● **List of tasks**
**1.** Name every currency mentioned in the opening paragraph of the market commentary, the one beginning "It's Sunday evening here in the States".
**2.** Carry the market commentary forward from its final sentence.

● **Selected passage**
━━━━
It's Sunday evening here in the States and the markets have already opened in Asia. The Euro is currently trading higher against most major currencies, the Aussie Dollar and USD are both trading higher against the Yen, while silver continues to make new highs ($29.50 while I type) and gold remains over $1,400 as it positions itself for a run at new highs this week. Nothing new or of any significance this weekend out of the Eurozone, and it looks like tensions in Korea have eased for the moment as the world press focuses on Wikileaks, and its founder, Julian Assange. Meanwhile, 60 Minutes has just aired the latest interview with Federal Reserve chief, Ben Berananke. I watched this interview and have a number of things to say, but I'll save that for a post later on in the week when the video is available to post as well.
Despite a very negative turn on the unemployment front last week, Friday saw the markets all end on an up-note and very close to the 2010 highs, as day after day of $7 billion POMOs and hints of even more easing (dare we call it QE3?) hit the rumor mill and contribute to the "hopium" built rally. So do we rally on into the end of the year, or are we heading for a fall? With all of the global events influencing the markets, is it even fair to pose this question in such simple terms? I'm not sure either, but I'll lay out what I'm seeing, and let you make up your own mind.
Let's start with the S&P 500.
As mentioned in the intro, we closed on Friday near the 2010 highs, and over the past 3 trading days, we have broken-out of the previous month's trading range. If we break-out to new highs this week, look for 1250 as the next resistance. Also note that the Aroon has crossed back over to a bullish trend.
Before making further comments on the direction of the S&P and other markets, I think we also need to take a look at the VIX, or volatility index. The chart below shows the short term history, and as you can see, Friday's bullish move in the markets has taken the VIX down to the bottom of it's recent range, indicating a distinct possibility for a short term sell-off in equities on a bounce off the $18 trend line.
As you can see, this now marks the fourth time that the VIX is testing $18, with each previous occasion resulting in a bounce, with corresponding sell-off in equities. Before jumping to conclusions however, let's look at the longer term picture and see where we stand.
This chart shows us that the market's most recent "height of complacency" comes at a VIX reading of $15.50 - $16.00 back in April...just prior to the last crash. I personally feel that we will likely see a test of this level again, prior to any new sell-off of any significance. With more POMO this week in the US, coupled with Trichet buying stability in Europe (in the form of monetizing every Irish and Portuguese bond hitting the market), not to mention the overall historical bullishness typically observed in December, I would personally be hesitant to short this market. The one big wild-card still outstanding is whether or not we see an extension of the current tax code for 2011. The most significant element of the tax code pertaining to equities is the Capital Gains clause. If the current code is not extended, an increase in Capital Gains taxes for 2011 would very likely result in a huge sell-off in December, as long-term investors seek to take profits while the tax liability is lower. As this isn't exactly a State secret, I'm betting that the current tax codes do get extended, if for no other reason than to prevent a December sell-off. After all, how would a market crash look in the face of a Bernanke-induced ramp job??
Now a quick look at the Euro...first via the EUR/USD pair.
━━━━
Items from a dataset:
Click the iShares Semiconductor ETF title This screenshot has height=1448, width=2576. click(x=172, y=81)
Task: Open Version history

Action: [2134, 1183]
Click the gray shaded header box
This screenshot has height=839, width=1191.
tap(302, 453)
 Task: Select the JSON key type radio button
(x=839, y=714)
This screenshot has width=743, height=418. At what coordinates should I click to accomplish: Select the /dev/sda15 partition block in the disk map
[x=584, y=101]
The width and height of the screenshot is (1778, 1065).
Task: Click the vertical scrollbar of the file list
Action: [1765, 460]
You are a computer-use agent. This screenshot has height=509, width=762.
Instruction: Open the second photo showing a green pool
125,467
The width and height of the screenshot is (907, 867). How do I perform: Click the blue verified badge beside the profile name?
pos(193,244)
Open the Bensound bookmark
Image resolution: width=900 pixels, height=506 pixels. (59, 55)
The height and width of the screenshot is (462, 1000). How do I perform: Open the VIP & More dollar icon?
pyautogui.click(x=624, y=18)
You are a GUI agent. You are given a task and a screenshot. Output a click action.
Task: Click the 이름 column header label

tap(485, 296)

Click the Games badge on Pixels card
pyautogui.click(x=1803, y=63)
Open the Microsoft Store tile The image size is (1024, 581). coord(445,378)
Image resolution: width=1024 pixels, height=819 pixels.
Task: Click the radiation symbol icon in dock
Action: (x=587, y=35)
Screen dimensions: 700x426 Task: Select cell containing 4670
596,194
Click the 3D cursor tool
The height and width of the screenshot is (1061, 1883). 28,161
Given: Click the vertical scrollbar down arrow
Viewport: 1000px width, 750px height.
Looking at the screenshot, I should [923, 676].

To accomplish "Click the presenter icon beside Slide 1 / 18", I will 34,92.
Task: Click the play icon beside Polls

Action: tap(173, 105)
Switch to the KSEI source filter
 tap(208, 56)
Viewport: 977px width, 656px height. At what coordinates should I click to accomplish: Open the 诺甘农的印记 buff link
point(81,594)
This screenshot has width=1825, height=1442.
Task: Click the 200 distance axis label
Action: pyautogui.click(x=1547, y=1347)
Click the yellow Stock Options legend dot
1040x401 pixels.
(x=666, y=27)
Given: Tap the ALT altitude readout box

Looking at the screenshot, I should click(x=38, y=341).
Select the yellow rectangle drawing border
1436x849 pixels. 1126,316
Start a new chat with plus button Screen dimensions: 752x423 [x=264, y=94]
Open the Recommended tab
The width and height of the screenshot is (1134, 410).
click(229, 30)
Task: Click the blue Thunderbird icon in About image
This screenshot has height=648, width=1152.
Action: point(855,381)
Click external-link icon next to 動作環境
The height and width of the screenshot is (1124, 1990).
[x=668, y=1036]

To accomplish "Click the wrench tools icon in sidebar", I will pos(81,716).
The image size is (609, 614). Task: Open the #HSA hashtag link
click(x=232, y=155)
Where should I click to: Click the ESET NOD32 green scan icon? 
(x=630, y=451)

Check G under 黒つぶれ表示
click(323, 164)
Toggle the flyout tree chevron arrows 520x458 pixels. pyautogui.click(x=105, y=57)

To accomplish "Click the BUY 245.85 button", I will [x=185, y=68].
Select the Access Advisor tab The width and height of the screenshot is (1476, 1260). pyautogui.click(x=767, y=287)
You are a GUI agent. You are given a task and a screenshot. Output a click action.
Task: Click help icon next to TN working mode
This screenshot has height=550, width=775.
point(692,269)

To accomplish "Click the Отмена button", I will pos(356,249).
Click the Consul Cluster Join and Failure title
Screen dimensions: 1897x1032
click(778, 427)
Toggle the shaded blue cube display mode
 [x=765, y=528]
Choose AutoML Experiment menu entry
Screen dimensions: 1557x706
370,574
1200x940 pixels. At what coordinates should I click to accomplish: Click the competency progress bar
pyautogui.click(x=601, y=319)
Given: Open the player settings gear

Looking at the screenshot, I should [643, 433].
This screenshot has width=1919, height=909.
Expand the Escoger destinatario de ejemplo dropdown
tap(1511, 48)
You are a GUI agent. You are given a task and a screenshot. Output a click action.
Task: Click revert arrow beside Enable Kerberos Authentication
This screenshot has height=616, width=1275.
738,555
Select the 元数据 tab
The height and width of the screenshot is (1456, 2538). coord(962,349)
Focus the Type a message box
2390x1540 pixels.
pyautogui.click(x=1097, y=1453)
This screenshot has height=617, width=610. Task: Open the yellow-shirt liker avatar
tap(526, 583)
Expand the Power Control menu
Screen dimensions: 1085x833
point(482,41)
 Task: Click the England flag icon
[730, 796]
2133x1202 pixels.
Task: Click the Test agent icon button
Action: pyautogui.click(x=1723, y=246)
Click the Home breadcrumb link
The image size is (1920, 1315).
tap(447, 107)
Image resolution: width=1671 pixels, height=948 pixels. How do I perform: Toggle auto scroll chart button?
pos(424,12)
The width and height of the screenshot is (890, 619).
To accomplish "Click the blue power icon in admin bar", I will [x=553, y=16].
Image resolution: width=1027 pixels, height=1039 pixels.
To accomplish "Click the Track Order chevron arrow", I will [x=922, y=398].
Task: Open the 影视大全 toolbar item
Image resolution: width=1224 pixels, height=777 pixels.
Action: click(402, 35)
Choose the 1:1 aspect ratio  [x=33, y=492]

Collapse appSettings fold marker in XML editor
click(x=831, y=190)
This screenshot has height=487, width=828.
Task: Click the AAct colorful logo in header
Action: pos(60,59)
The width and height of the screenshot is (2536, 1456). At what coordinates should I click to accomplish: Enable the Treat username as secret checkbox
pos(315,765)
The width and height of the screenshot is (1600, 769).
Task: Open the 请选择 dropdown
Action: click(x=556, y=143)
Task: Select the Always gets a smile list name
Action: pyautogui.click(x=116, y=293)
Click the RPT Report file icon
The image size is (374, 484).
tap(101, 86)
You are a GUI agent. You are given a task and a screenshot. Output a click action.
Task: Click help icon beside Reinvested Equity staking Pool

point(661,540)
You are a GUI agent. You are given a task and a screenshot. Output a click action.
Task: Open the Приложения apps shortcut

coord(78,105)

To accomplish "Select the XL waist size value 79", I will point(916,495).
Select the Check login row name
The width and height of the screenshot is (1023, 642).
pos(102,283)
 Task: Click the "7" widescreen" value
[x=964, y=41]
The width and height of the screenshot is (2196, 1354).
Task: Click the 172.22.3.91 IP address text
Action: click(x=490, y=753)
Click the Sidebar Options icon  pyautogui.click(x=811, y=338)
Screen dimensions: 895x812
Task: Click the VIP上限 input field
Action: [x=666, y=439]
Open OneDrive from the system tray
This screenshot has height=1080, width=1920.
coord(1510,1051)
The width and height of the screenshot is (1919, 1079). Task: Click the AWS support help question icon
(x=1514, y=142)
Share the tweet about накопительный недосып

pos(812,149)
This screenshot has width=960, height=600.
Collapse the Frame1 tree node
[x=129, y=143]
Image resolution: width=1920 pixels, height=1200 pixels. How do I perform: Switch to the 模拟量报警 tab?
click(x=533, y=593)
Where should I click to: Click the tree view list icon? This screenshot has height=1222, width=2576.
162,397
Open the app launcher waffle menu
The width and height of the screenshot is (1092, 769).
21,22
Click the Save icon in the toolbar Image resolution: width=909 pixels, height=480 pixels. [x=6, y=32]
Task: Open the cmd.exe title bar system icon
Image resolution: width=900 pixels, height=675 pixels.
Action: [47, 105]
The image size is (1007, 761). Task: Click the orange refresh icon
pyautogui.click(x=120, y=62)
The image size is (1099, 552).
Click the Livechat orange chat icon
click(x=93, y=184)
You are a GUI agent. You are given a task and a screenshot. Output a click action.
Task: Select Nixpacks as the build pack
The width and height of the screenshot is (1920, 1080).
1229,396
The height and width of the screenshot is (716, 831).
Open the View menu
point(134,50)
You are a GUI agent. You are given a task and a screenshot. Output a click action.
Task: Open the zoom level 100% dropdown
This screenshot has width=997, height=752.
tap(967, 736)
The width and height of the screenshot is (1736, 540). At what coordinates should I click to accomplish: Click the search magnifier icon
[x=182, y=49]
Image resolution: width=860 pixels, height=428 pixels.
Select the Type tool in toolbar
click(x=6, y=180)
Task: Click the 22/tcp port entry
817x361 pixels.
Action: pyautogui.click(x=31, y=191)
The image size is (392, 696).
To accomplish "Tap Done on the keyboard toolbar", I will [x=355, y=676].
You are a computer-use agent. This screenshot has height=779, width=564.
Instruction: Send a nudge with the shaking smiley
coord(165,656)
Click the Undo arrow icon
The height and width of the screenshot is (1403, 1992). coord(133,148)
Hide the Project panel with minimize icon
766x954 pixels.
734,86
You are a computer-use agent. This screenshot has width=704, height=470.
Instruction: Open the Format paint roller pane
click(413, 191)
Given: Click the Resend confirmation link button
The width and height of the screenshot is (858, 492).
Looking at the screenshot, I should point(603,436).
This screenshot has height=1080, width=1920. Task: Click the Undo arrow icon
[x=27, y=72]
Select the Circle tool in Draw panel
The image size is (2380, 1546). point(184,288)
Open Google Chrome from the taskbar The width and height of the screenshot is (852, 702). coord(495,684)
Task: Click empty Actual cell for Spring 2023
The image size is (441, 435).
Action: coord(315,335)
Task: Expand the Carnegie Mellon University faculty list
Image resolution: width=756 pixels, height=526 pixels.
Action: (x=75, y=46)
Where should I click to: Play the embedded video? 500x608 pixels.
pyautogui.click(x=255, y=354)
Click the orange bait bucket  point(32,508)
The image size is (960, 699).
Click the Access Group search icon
━━━━
● **Final results**
**1.** Euro, Aussie Dollar, USD, Yen

**2.**
As mentioned in my posts earlier in the week, the Euro has put in a remarkable reversal against the US dollar, and further investigation has revealed that this has come on the back of two things. One - although Trichet did not announce a monetization program for European sovereign debt, he has commenced a buying program anyway, gobbling up everything coming out of Ireland and Portugal last week; and two - the leak late in the week of the 60 Minutes interview to be aired Sunday (today), where US Fed Chair Ben Bernanke hints at additional quantitative easing in excess of the $600 Billion already on the docket. These two actions have proved sufficient enough to calm European markets for now, but I fear more ugliness ahead. To wit - take a look at the EUR/CHF pair (Euro/Swiss Franc) below.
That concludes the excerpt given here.